Добравшись до Урус-Мартана, Галафеев несколько раз вступал с горцами в перестрелки; основной его задачей было уничтожение мятежных аулов. На каждом шагу натыкались на неприятеля; сколько врагов и где они находятся, понять было невозможно: в любое мгновение могла ожить скала или дерево, оттуда вылетали пули — одна, две, десяток, а после все затихало, и не понять было, ушли горцы или притаились еще где-нибудь. У каждой реки, возле каждого ручья устраивалась засада. Приказом по войскам настрого было запрещено покидать лагерь, чтобы не рисковать попусту: и без того потеряли уже более двадцати человек.
Руфин как раз выслушивал от генерала Галафеева новое задание — подобраться к аулу и перебить засевшую там банду, — когда казак принес записку; Галафеев пробежал ее глазами и усмехнулся:
— Кстати, вот вам еще один человек в отряд — Лермонтов.
— Нет! — вскрикнул Руфин прежде, чем успел прикусить себе язык.
Генерал посмотрел на него удивленно.
— Я услышал некий звук, — проговорил он предостерегающе. — Должно быть, почудилось.
— Ох… Не надо мне Лермонтова! — от всей души взмолился Дорохов. — Я его угроблю, и меня потом, по приказанию его бабушки, показательно расстреляют…
— Что за глупости! — Генерал напустил на себя суровый вид. — И при чем тут какая-то бабушка… Мне самому этот Лермонтов уже надоел.
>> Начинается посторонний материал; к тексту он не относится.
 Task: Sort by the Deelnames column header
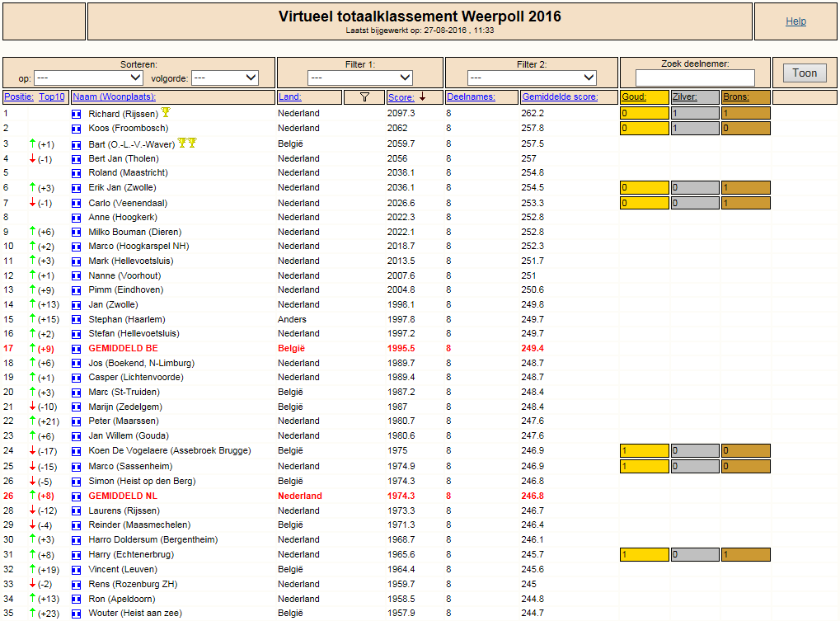(471, 97)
Пристает и пристает: отправьте меня к Дорохову в отряд, ненавижу разводы, караулы и дисциплину вообще — а желаю с шашкой в руке рубать врага, наподобие Ахиллеса…
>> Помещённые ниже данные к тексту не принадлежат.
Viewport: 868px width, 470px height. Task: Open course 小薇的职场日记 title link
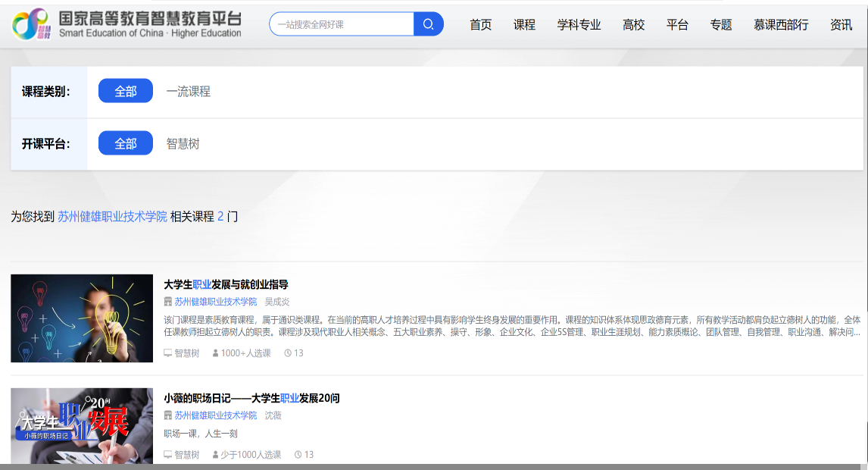[x=251, y=398]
— Что, так и пишет? — Дорохов так удивился, что забылся и заговорил с генералом дружеским тоном, как с равным.
— Так и пишет. — У Галафеева, похоже, и самого вылетело из головы, что разговаривает он с простым юнкером. С простым — да не с простым: если суммировать все дороховские продвижения по службе, то Руфин уже был бы ему ровней.
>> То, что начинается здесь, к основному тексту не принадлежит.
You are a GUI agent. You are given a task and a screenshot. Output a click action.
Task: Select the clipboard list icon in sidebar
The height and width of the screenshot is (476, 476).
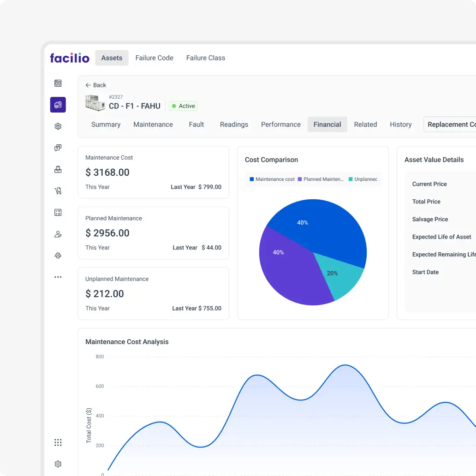pyautogui.click(x=58, y=212)
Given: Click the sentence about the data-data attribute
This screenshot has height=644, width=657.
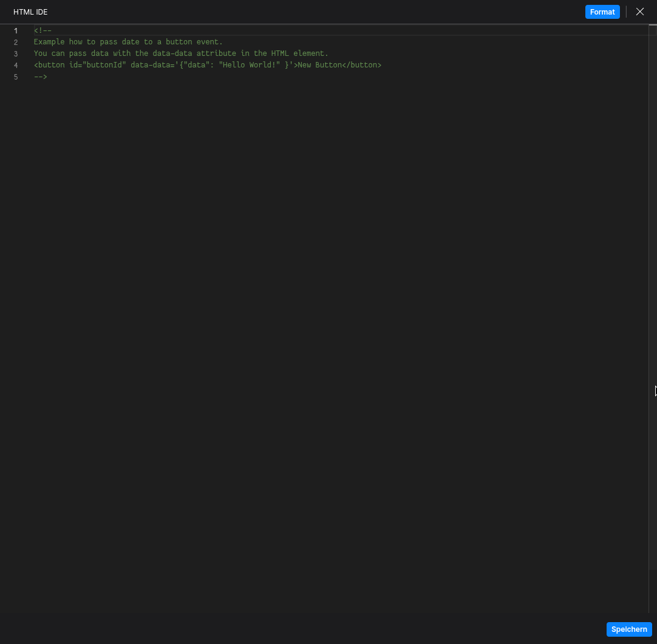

— Он меня в могилу загонит! — сказал Дорохов и принялся отчаянно косить глазами. — А избавиться от него… никак нельзя?
— Да что он вам так не угодил, Руфин Иванович? Пусть себе скачет верхом на белом коне… Лошадь у него хорошая, местная, кстати. Зарубят его — с вас не спрошу. Жив станется — так и хорошо, все какая-то польза. И потом, он не так дурен, как вам представляется,
Дорохов махнул рукой с таким убитым видом, что Галафеев засмеялся:
— Не унывай, Руфин Иванович! Слушай теперь дело. — Он придвинул карту так, чтобы Дорохову было видно. — Здесь — аул. По донесениям, местных жителей давно нет, кто ушел, кто помер… Здесь засела банда какого-то Омана или Омира. Помните — Сашу Смоковникова из засады убили? Мы думаем, это тамошние разбойники и сделали… Они там уже давно сидят, и провизия у них должна была закончиться дней пять назад. От воды мы их отрезали… Но главное — у них вышли боеприпасы. Одними шашками при штурме они много не навоюют.